§ Data provided:
******
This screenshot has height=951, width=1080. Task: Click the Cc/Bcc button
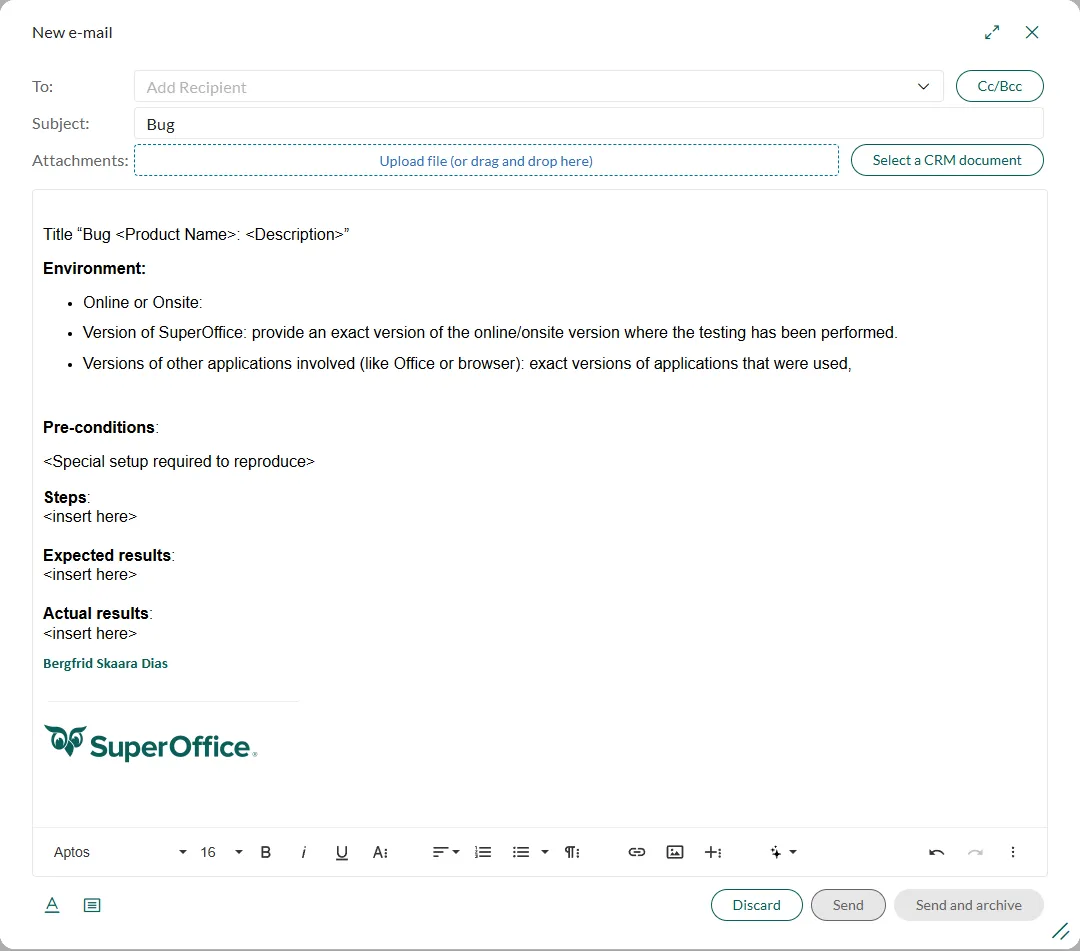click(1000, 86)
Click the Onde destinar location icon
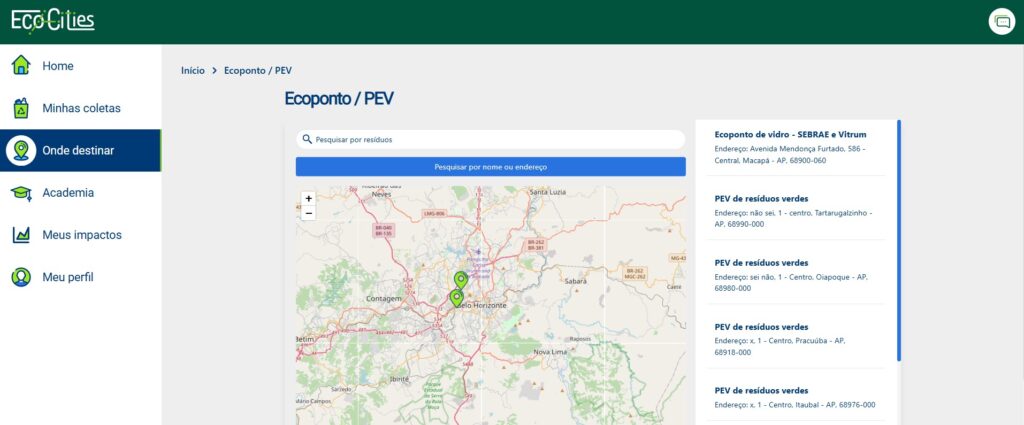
******
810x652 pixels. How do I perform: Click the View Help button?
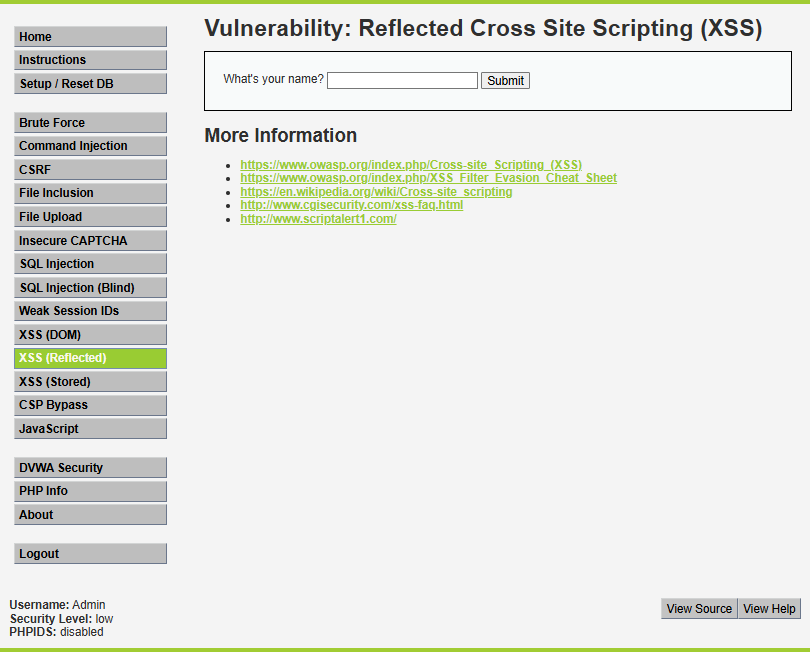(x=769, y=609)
******
Nothing but the lines above from the one that has "This screenshot has" down to the one that has "Click the Onde destinar location icon" belongs in the answer, copied exactly, without pictures.

This screenshot has height=951, width=1080. Task: Click the Cc/Bcc button
click(1000, 86)
Click the Onde destinar location icon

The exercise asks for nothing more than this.